* What the exercise asks *
Please give every entry again, exactly as it reads.

* Records to use *
***

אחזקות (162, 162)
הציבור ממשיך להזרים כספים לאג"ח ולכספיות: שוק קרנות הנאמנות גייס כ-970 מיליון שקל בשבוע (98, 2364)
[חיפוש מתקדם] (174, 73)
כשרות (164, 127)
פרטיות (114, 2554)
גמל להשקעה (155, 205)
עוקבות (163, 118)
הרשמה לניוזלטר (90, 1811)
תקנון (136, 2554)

***

* Output for this task *
אחזקות (162, 162)
הציבור ממשיך להזרים כספים לאג"ח ולכספיות: שוק קרנות הנאמנות גייס כ-970 מיליון שקל בשבוע (98, 2364)
[חיפוש מתקדם] (174, 73)
כשרות (164, 127)
פרטיות (114, 2554)
גמל להשקעה (155, 205)
עוקבות (163, 118)
הרשמה לניוזלטר (90, 1811)
תקנון (136, 2554)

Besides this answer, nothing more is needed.